[BEGIN Page excerpt]

Chapter 2: How did Trump's personal experiences shape his political views?
I'm your host, Tim Miller. Delighted to welcome to the show the author of Unpopular Front on Substack. He wrote the book When the Clock Broke, Con Men, Conspiracists, and How America Cracked Up in the Early 1990s about the, you know, David Duke and the right-wing media ecosystem. We're going to talk about that. He hosts a film podcast, Unclear and Present Danger with Jamel Bowie. It's John Gans.
How you doing, man?
Good. How are you, Tim?
Well, I kind of feel like I'm in college again because I was up vomiting all night and I had to meet with T.A. this morning to discuss some reading. Oh, God. And, you know, we're going to do a little René Girard. So it's we'll be OK. It wasn't the fun kind of vomiting, though.
Chapter 3: What role does populism play in Trump's coalition?
So you got to carry me. You got to carry me. Is that all right?
Okay, I will do my best. I will do my best. I was not vomiting so far as I can remember.
Not the best evening. I just want to start with people who aren't familiar with your sub stack, which is great. Give us a little baseline for your politics. JVL on our internal Slack was calling you one of the good socialists. I don't know if you accept that moniker. Sure. But why don't you give people a little... Which the good part or the socialist part? Either. Yeah.
Chapter 4: How does Trump's administration differ from traditional politics?
Yeah, I guess you could say I'm a social democrat. I would say that's how I would identify. Hmm. That's the tradition I feel closest to. Like David Brooks. Yeah, like David Brooks used to be. I hope I don't have the same trajectory. I think I'm too old for that now already. But, you know, that's part of the socialist tradition. It's one part of the socialist tradition historically.

[END Page excerpt]
[BEGIN Information given]

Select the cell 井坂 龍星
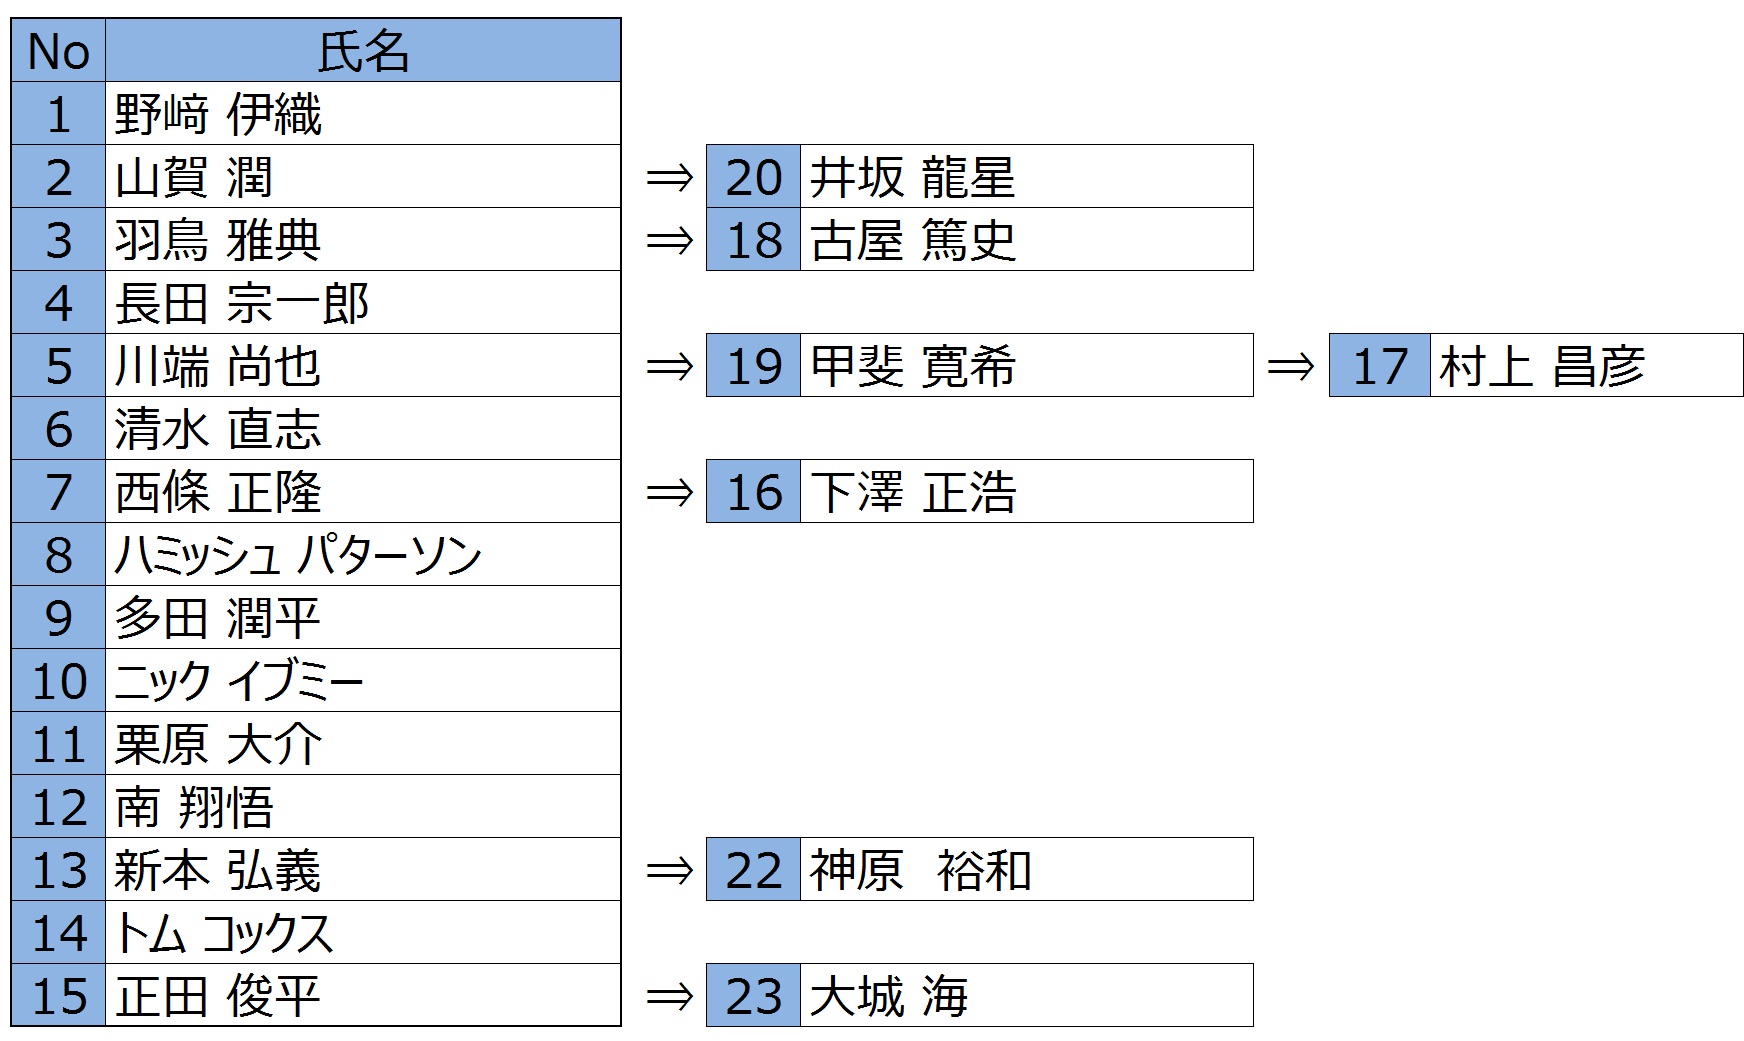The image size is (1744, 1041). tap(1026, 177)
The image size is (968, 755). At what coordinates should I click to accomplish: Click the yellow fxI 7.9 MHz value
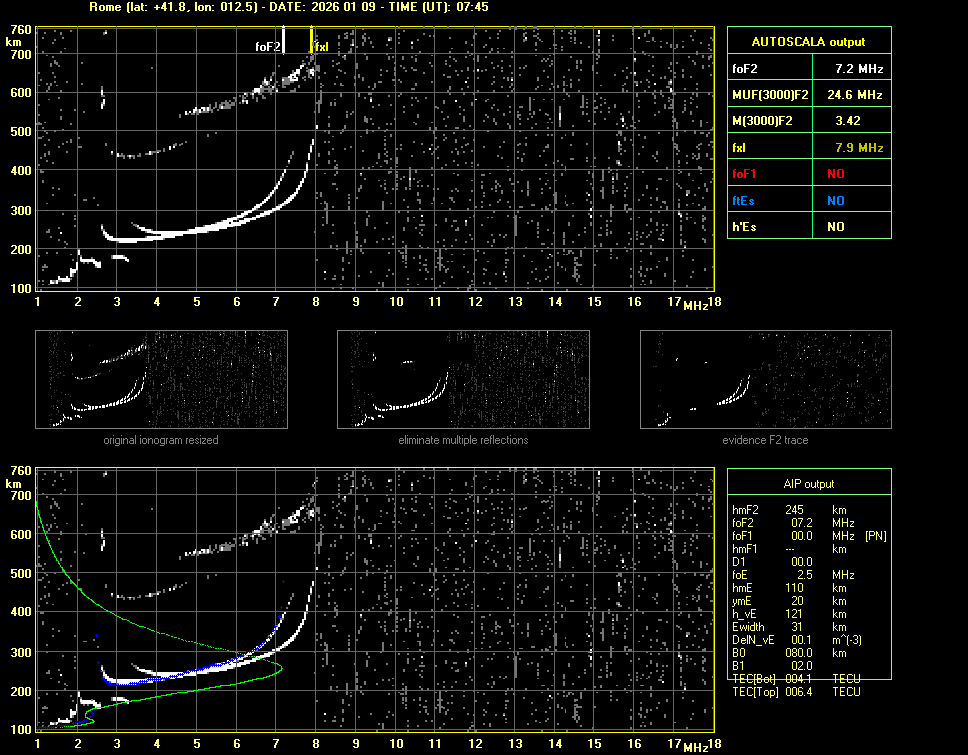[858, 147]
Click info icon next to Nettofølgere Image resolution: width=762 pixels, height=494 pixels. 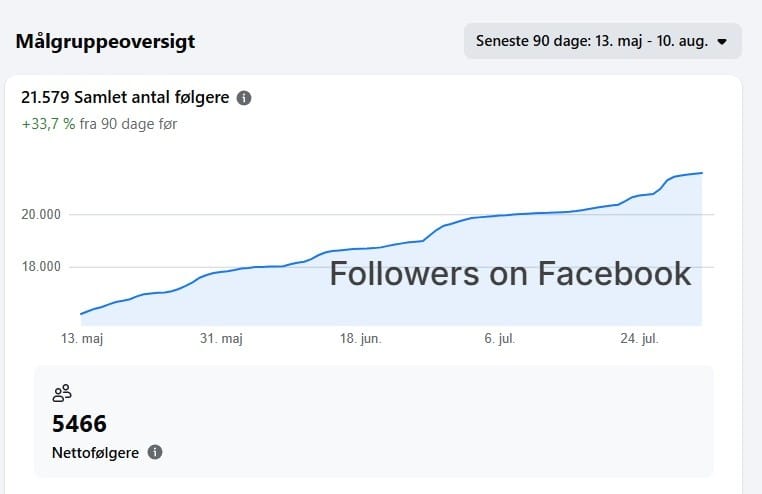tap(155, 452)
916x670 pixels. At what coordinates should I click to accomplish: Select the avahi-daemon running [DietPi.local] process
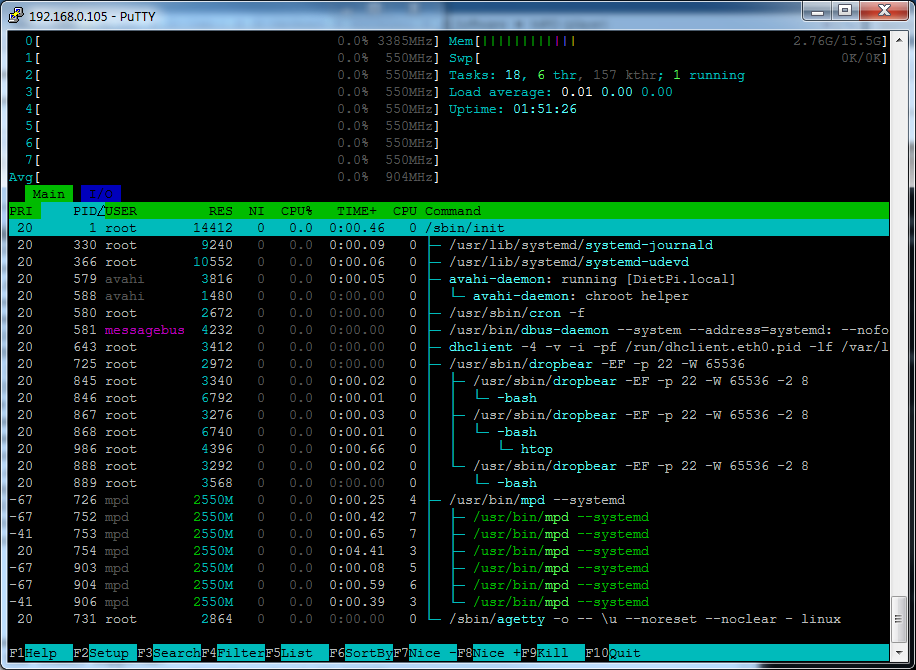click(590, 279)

[END Information given]
[BEGIN Information given]

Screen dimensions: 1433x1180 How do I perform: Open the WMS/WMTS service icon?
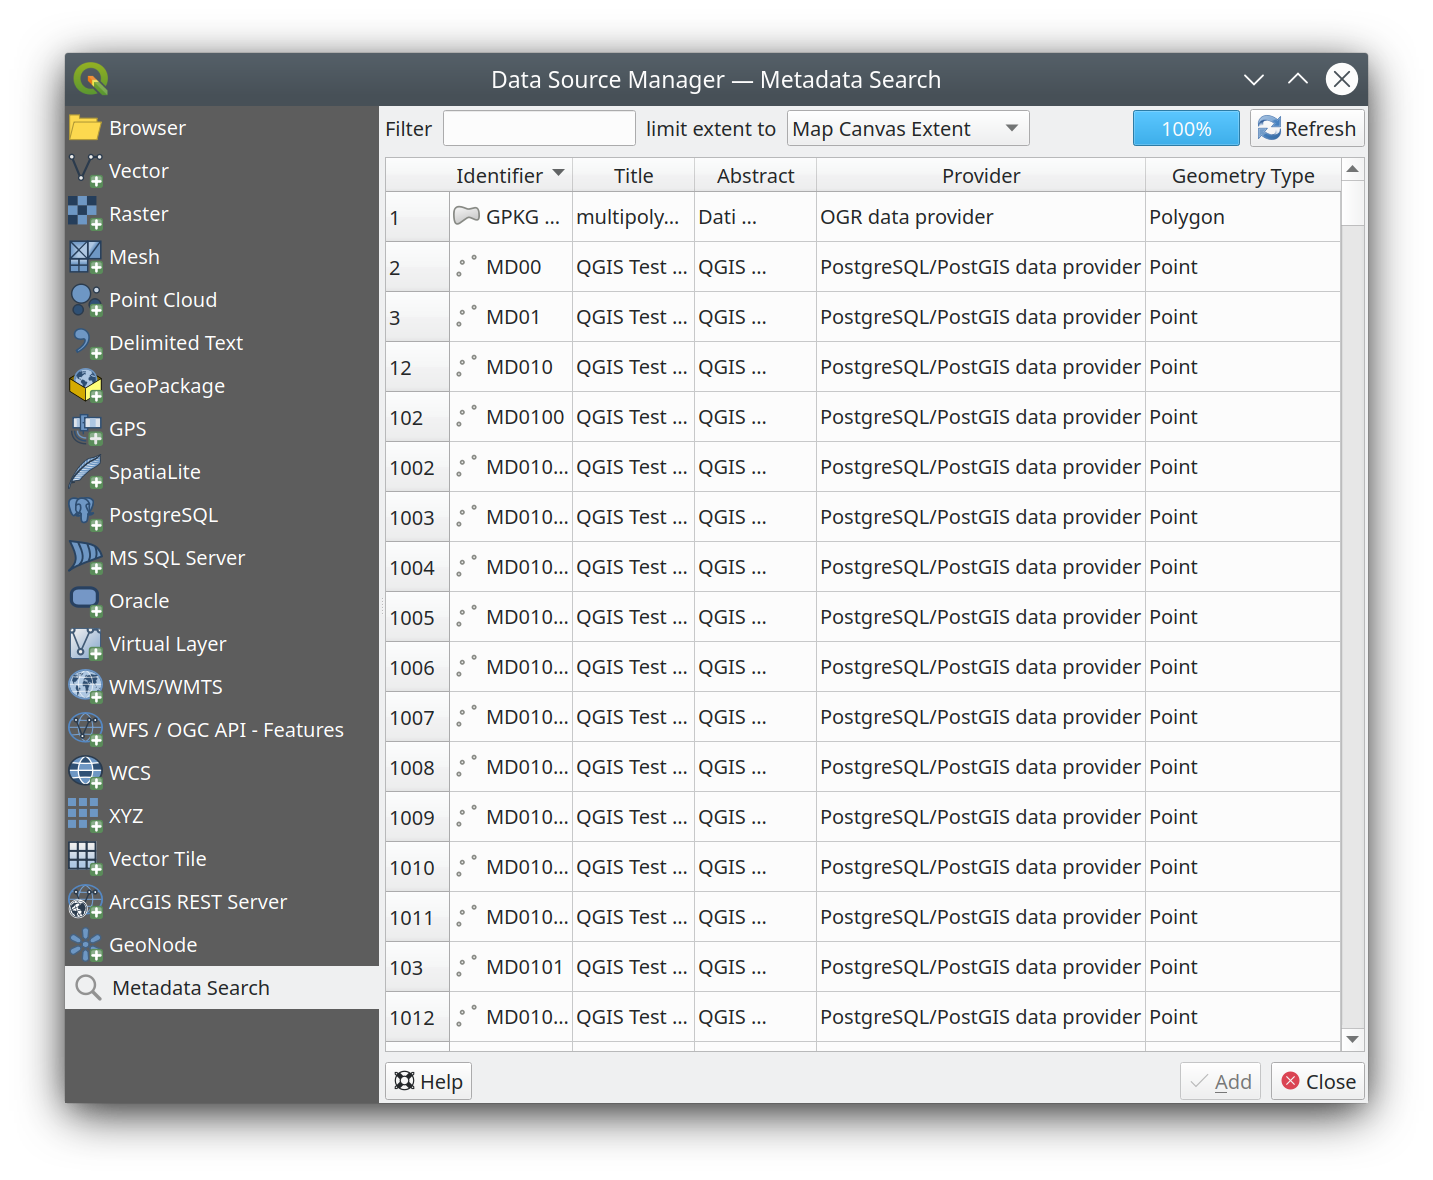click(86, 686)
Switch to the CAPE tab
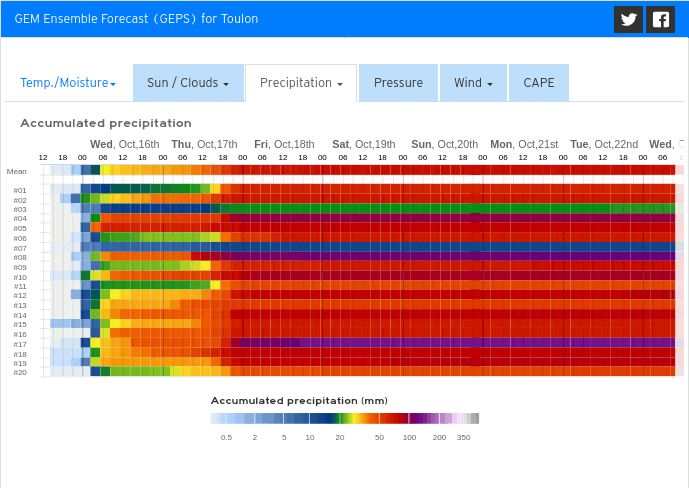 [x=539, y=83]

[END Information given]
[BEGIN Information given]

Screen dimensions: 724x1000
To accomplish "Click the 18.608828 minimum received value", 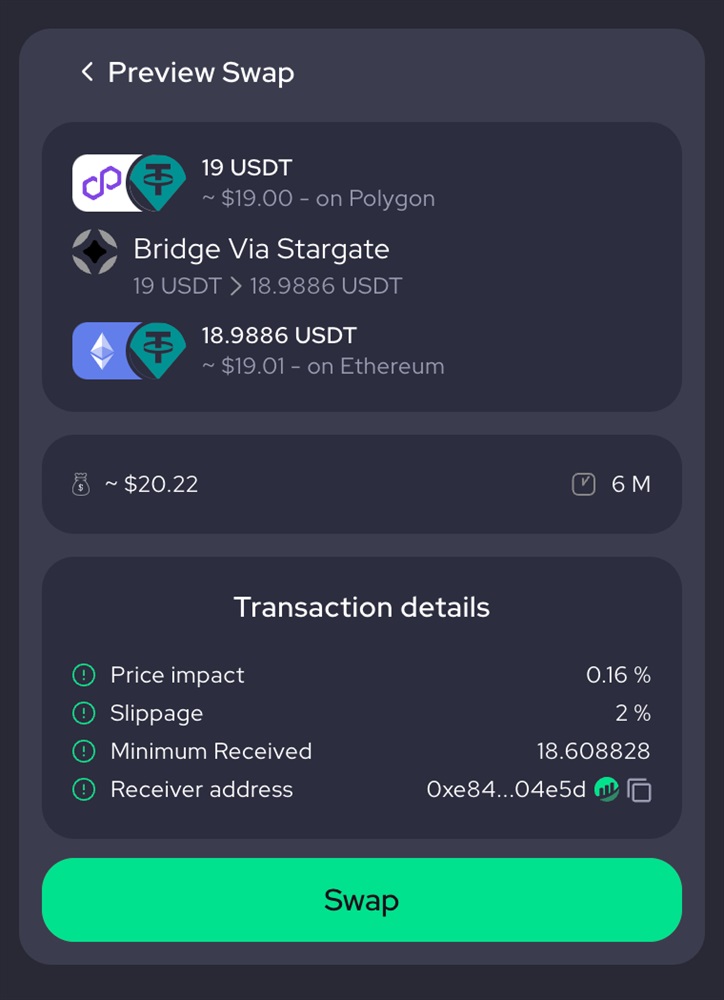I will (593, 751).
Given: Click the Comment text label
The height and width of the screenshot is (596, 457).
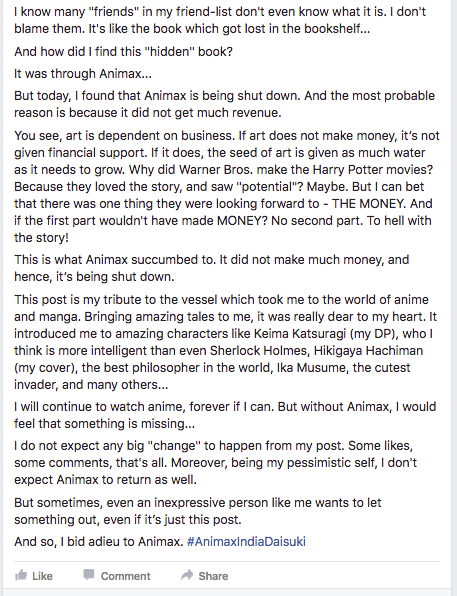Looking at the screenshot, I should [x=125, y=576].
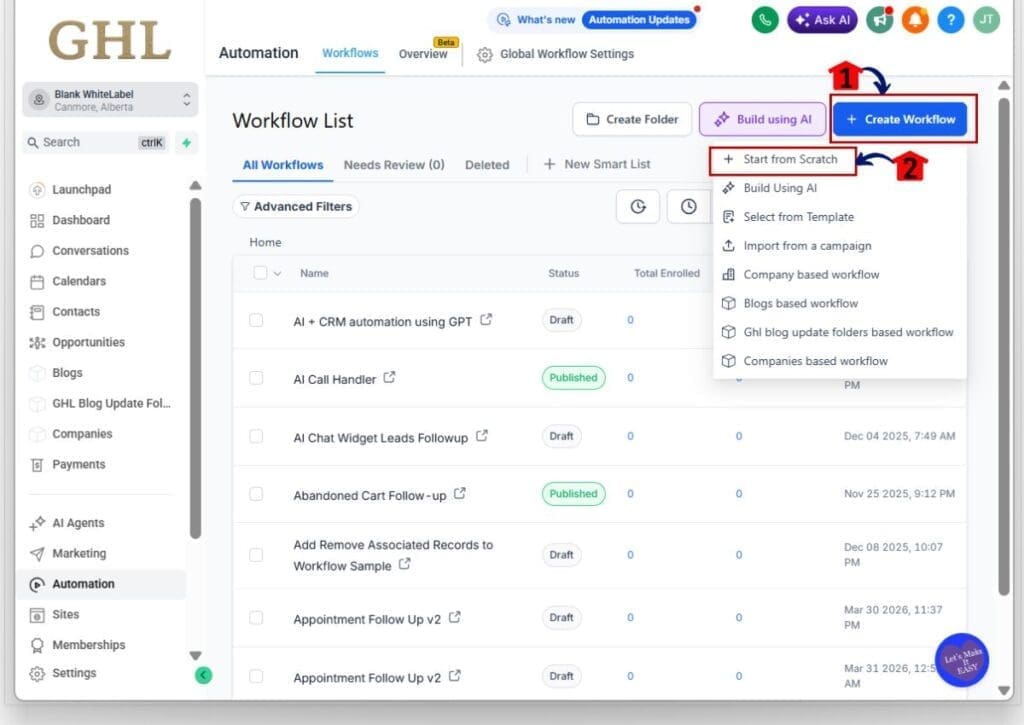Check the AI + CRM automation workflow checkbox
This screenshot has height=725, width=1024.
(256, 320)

[END Information given]

Required tasks:
a) List the chapter headings that appear in the podcast transcript.
b) Write the next few lines of the podcast transcript, beginning after its last sentence.
The data shown with the podcast transcript is separate material.

Answers provided:
a)
- Chapter 2: How did Trump's personal experiences shape his political views?
- Chapter 3: What role does populism play in Trump's coalition?
- Chapter 4: How does Trump's administration differ from traditional politics?

b)
And, you know, it comes with a commitment both to, you know, an economy that tries to work for everyone and also – a commitment usually to liberal democracy and, you know, a robust, free society.
Okay, so, you know, give me a, if John Gans was in Congress, who would your doppelganger be?
I mean, I very, very rarely disagree with anything Bernie Sanders says, I got to tell you. And, and, you know, we're, we're very temperamentally similar.
Chapter 5: What are the implications of Trump's foreign policy decisions?
I think, uh, I know I, you know, Elizabeth Warren is someone also I have a lot of admiration for, uh, AOC, you know, I was very excited about her rise and, and, you know, and I support Zara Mamdani. So, you know, these are my politics basically.
I've had too many Bernie people on the pod lately. We need a cleanse. I need a cleanse. I need to get Joe Manchin back on the pod.
Yeah, you've got to find somebody to the left of Bernie to put on the pod, like some PSL people or something like that. I could tell you how he's a revisionist.
I'm open to it. I want to start with just kind of Trump administration stuff, then we're going to go back into your book and the origin of how we got here on the right. Sure. You wrote this, which resonated with me, which shouldn't surprise you, you know, given that I've got to wake up and talk about this nonsense every day.
At the beginning of the second Trump administration, I wrote that I wasn't enjoying my job anymore because it was at once too easy and too awful. The people in charge are evil, stupid, or both. And those who support them are either evil, stupid, or both.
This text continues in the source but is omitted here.